1761-06-29, de Voltaire [François Marie Arouet] à Charles Augustin Feriol, comte d'Argental.

Mais vraiment, mon cher ange, j'ai mal aux yeux aussi.
Je soupçonne que c'est en qualité d'yvrogne. Je bois quelquefois demi septier; je crois même avoir été jusqu'à chopine, et quand c'est du vin de Bourgogne je sens qu'il porte un peu aux yeux, surtout après avoir écrit dix ou douze Lettres de ma main par jour. N'en auriez vous point fait à peu près autant? L'eau fraiche me soulage. Qu'ont de commun les pilules de Beloste avec les yeux? quel report d'une pilule avec les glandes lacrimales? Je sçais bien qu'il faut se purger quelquefois, surtout si l'on est gourmand, mais sçavez vous de quoi les pilules de Beloste sont composées? Toute pilule échauffe, ou je suis fort trompé. C'est le propre de tout ce qui purge en petit volume. J'en excepte les divins minoratifs, Casse et manne, remèdes que nous devons à nos chers mahometans. Je dis chers Mahometans parce que je dicte à présent Zulime que je vous enverrai incessament, et je suis persuadé que Zulime ne se purgeait jamais qu'avec de la casse.

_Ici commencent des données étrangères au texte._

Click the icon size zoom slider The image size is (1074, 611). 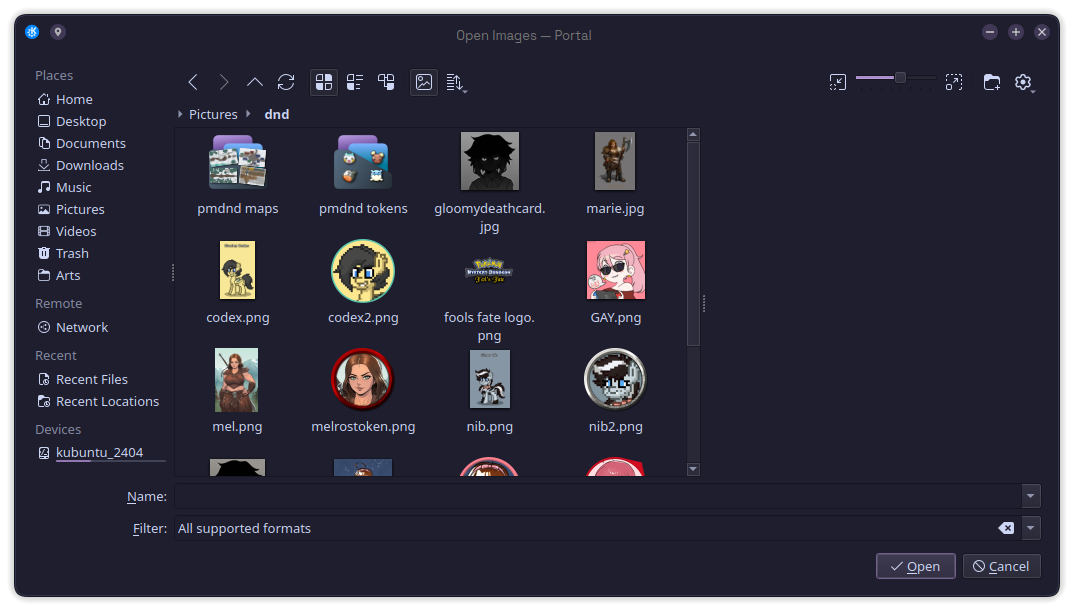(896, 78)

A l'égard de l'autre sujet dont vous me parlez, et au quel je pense avoir renoncé, il est moitié français, et moitié Espagnol. On y voiait un Bertrand Du Guesclin, entre Don Pedre le cruel, et Henry de Transtamarre. Marie de Padille sous un nom plus noble et plus théâtral, est amoureuse comme une folle de ce don Pèdre violent, emporté, moins cruel qu'on ne le dit, amoureux à l'éxcès, jaloux de même, aiant à combattre les sujets qui lui reprochent son amour. Sa maitresse connait tous ses déffauts, et ne l'en aime que d'avantage.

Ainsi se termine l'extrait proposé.